Sandrine Tolotti est journaliste, créatrice de la newsletter « L'Intimiste ».
Elle a été rédactrice en chef de la revue Books.
Elle est basée dans la région Auvergne-Rhône-Alpes.

En savoir plus ici : http://www.premierparallele.fr/auteur/sandrine-tolotti

Son Facebook :https://www.facebook.com/p/Sandrine-Tolotti-100012416588409/


vendredi 29 avril 2022

Haikus traditionels

 

Basho

Mon père et ma mère 

sans cesse je pense à eux

le cri du faisan.


Cet automne-ci

pourquoi donc dois-je vieillir ?

oiseau dans les nuages


D’après moi

l’au-delà ressemble à ça -

soir d’automne


Le son de la rame

frappant les vagues glace mes entrailles

cette nuit - des larmes


Rêves éphémères

les pieuvres dans les amphores

lune de l’été


Sur une branche morte

Un corbeau s'est posé

Soir d'automne

**********************************

Buson Yosa (1716 - 1783)

Un cerf-volant flotte

Au même endroit

Où il flottait hier.


Pas une feuille ne bouge

comme il est effrayant

le bois d’été !


Douleur.
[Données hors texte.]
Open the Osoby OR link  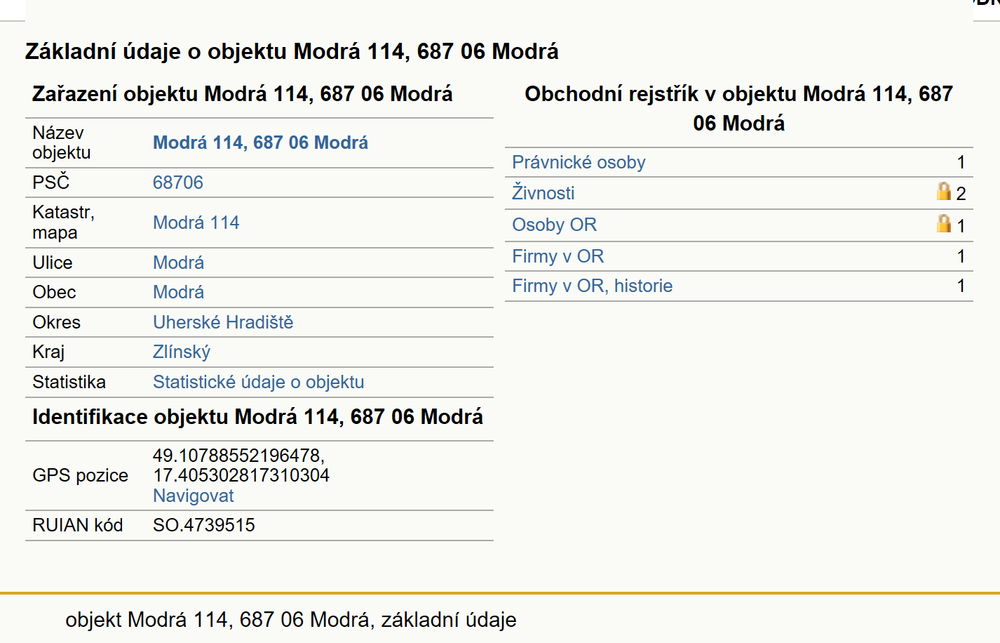[554, 225]
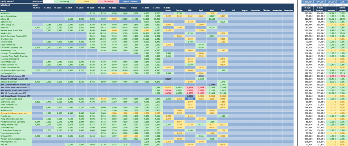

Dans la chambre à coucher

j'ai marché sur le peigne de ma femme

morte.


Ah ! quelle douleur

le peigne de ma femme morte

sur le sol de ma chambre


Pluie d'hiver

une souris passe

sur le koto.


Sur la cloche du temple

un papillon dort

profondément.


La pauvreté

m’a saisi à l’improviste

ce matin d’automne


Une solitude

plus grande que l’an dernier

fin d’un jour d’automne

**********************************

Issa (1763 - 1827)

On lui demande son âge

Elle montre une main

Elle est vêtue d'été


Porte de bois

en guise de cadenas

cet escargot.

 

Libellule rouge,

Tremblante, sur la carcasse

D'un bateau échoué !

**********************

Seegan Mabesoone

Dans l'odeur des fleurs

D'orangers, se dresse une île !

Pays de ma mère.


Le père et son fils

Dorment sous la même tombe,

Au coeur du printemps.

***********

Toshi Harada

Cerisier sauvage

Au bout d'une branche

Un village

 ********************

Oono Rinka (1904-1984)

Dans le ciel estival

Du vieux palais impérial,

Un minuscule nuage !

****************

Teiko Takagi

Il rit, le bébé !

Dans sa main immaculée,

Un piment écarlate.

***********

Kanta Ômori

Derrière le papier

De la lanterne, ils grésillent,

Les grillons bleutés !

**************

Issa Kobayashi

Frelon d'hiver

cherche un endroit

pour décéder

***********

Murakami Kijô

Plein midi d'été. La mort

les yeux mi-clos

regarde un homme

************

Seisensui

Copulations de coccinelles

mottes de terre

stupidité.

************

Kusatao

Sieste

la main cesse

de mouvoir l'éventail



vendredi 1 avril 2022

Haiku du printemps

 

Pluie de printemps
Un parapluie et un manteau
se promènent en devisant (Buson)

Un seul pétale
Choit du cerisier
Silence de la montagne (K. Tanemura)

Longue journée de printemps !
Nous baillons en coeur
Et nous nous quittons (N. Soseki)

Où l'on trouve des mouches
On trouve aussi des humains
Et des bouddhas (Issa)

L'alouette chante
Tout le jour
Et le jour n'est pas assez long (Bashô)

Réveilles-toi, réveilles-toi
Tu seras mon ami
Papillon qui dort (Bashô)

De temps en temps
les nuages nous reposent
De tant regarder la lune (Bashô)

Pas de discours vains
Les nuages sont dans le ciel

L'eau est dans le puits (Yao Chan)

Haiku contemporain

 

"Le premier principe de la magie est que si vous ne mettez pas d'âme dans vos vers, cela ne sera qu'un rêve dans un rêve " (Kikaku, traducteur de Bâsho)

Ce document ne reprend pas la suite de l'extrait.